As soon as you hear a supervisor complain that an employee isn’t performing well, start keeping detailed records of your efforts to investigate.

Reason: An employee who feels he is in trouble and facing possible discharge may file a complaint alleging discrimination or other wrongdoing. He’s hoping that will derail the disciplinary process and maybe give him a whistleblower retaliation lawsuit if he’s fired.

Being able to show exactly how you looked into performance problems can demonstrate to the court that your investigation began well before the employee engaged in any potentially protected activity, and could not have been retaliation.

Recent case: Ralph worked for PES, an engineering company that operates in many locations nationwide. He accepted a supervisory position in Minnesota and discovered that the operation had a history of missed deadlines and other problems.

At first, things went well. But, Ralph allegedly began to have conflicts with subordinates. When one complained to HR, the company launched an investigation. Shortly after it began, Ralph told his supervisor that he believed the company’s pay policies might be illegal.
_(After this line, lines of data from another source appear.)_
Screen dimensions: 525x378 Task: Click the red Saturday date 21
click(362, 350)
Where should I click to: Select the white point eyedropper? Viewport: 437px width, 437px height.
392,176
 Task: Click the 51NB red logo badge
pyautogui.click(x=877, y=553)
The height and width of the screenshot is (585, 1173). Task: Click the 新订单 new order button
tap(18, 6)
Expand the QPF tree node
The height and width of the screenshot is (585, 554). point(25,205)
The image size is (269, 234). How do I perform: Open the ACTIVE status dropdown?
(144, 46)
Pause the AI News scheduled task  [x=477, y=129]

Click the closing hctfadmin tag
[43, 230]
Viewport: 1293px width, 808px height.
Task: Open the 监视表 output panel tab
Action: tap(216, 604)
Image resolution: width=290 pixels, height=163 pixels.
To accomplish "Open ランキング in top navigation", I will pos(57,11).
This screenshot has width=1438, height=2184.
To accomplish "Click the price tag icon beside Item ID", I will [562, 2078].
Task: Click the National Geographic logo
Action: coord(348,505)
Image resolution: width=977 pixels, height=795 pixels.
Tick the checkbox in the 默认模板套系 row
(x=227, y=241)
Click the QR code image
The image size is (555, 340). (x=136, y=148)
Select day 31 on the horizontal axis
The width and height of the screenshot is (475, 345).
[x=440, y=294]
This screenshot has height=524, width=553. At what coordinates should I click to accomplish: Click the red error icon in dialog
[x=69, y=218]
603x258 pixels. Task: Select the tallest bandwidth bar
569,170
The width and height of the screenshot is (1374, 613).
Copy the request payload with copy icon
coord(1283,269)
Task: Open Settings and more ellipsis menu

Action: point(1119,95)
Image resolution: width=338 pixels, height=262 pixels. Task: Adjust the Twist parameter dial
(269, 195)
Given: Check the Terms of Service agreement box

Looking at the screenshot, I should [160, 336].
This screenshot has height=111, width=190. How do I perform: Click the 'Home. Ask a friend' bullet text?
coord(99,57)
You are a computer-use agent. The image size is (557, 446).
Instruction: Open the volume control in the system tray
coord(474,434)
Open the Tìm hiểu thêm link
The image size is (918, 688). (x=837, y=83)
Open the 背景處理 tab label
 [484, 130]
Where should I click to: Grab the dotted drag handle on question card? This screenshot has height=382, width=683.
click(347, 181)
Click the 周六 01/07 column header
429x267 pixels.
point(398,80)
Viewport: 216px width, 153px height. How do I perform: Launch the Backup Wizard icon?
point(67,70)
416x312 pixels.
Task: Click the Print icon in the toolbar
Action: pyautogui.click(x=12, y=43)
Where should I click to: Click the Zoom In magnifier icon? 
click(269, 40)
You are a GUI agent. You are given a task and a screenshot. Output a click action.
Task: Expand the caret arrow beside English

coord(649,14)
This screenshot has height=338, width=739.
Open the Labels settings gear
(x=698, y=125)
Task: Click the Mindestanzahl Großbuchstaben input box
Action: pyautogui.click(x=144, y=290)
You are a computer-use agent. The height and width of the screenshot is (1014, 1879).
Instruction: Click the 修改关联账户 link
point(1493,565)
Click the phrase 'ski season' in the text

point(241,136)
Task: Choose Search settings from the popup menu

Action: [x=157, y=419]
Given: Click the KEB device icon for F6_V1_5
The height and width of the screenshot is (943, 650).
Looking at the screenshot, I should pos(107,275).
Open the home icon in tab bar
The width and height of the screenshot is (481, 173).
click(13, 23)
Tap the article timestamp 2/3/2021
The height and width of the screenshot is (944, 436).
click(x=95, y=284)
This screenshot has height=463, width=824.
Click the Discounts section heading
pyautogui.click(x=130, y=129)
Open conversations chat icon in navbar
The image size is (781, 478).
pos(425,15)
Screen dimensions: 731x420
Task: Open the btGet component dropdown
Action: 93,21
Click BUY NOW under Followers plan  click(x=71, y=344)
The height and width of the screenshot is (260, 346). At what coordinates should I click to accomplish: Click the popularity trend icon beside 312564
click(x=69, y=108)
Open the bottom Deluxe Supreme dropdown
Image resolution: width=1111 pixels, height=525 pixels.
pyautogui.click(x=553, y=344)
A company investigation found that Ralph had fallen asleep during meetings, behaved disrespectfully and wrongly threatened to fire several employees.

He was fired. Then he sued, alleging retaliation for engaging in protected activity by reporting the alleged pay problem.

But the court tossed out his lawsuit after concluding that the investigation that led to Ralph’s termination—which involved numerous interviews with unhappy subordinates—predated his alleged whistleblowing. (Mervine v. PES, No. 14-3080, DC MN, 2016)

Final note: Documentation wins lawsuits. Track each step of every investigation. Gather enough details to show when you began it, whom you spoke with and when you decided on appropriate discipline.